[start Passage shown]
In these lean times, no city wants to lose its businesses, so Wednesday the Marine Industries Association of South Florida and the city of Fort Lauderdale co-hosted a workshop to talk about creating a better climate for marine businesses.
The city is committed to economic development, creating jobs and preserving its marine industry, said Fort Lauderdale mayor Jack Seiler.
"Fort Lauderdale was founded on three industries - tourism, real estate development and the marine industry," he said. "All of them are critically important to the city. They are critically important to our families."
Industry leaders and business owners raised several issues:
• Megayachts: They need big-boat dockage, said MIASF executive director Frank Herhold. Some 1,500 visit the city annually. Each spends on average $488,000 while they're in Fort Lauderdale. Dredging is also critical, as the yachts keep growing, many to more than 200 feet. Dredging to 17 feet on the Dania Cut-Off Canal should begin this summer, followed by dredging on the Intracoastal Waterway in 2011 and the New River in 2013, said Susan Engle president, of EnviroCare Solutions International.
[end Passage shown]
## Exercise aim
In the passage on Fort Lauderdale's marine industry, what average amount does each visiting megayacht spend in the city?
[start Dataset excerpt]
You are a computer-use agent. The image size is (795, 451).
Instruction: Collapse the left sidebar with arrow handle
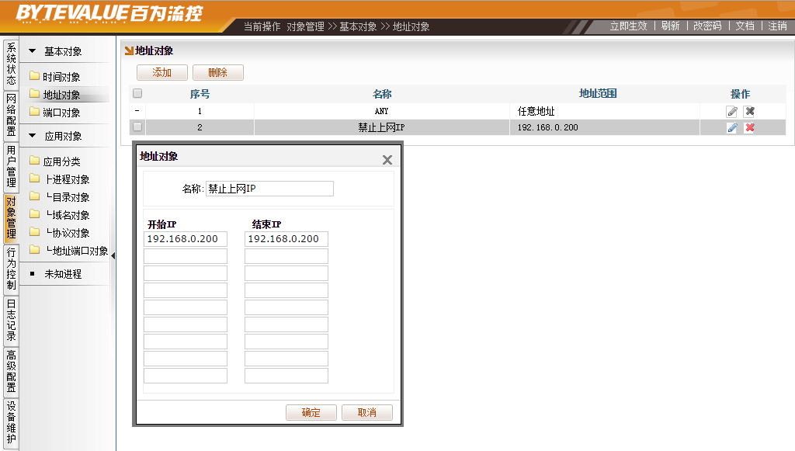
[end Dataset excerpt]
## Worked solution
$488,000 on average while in Fort Lauderdale.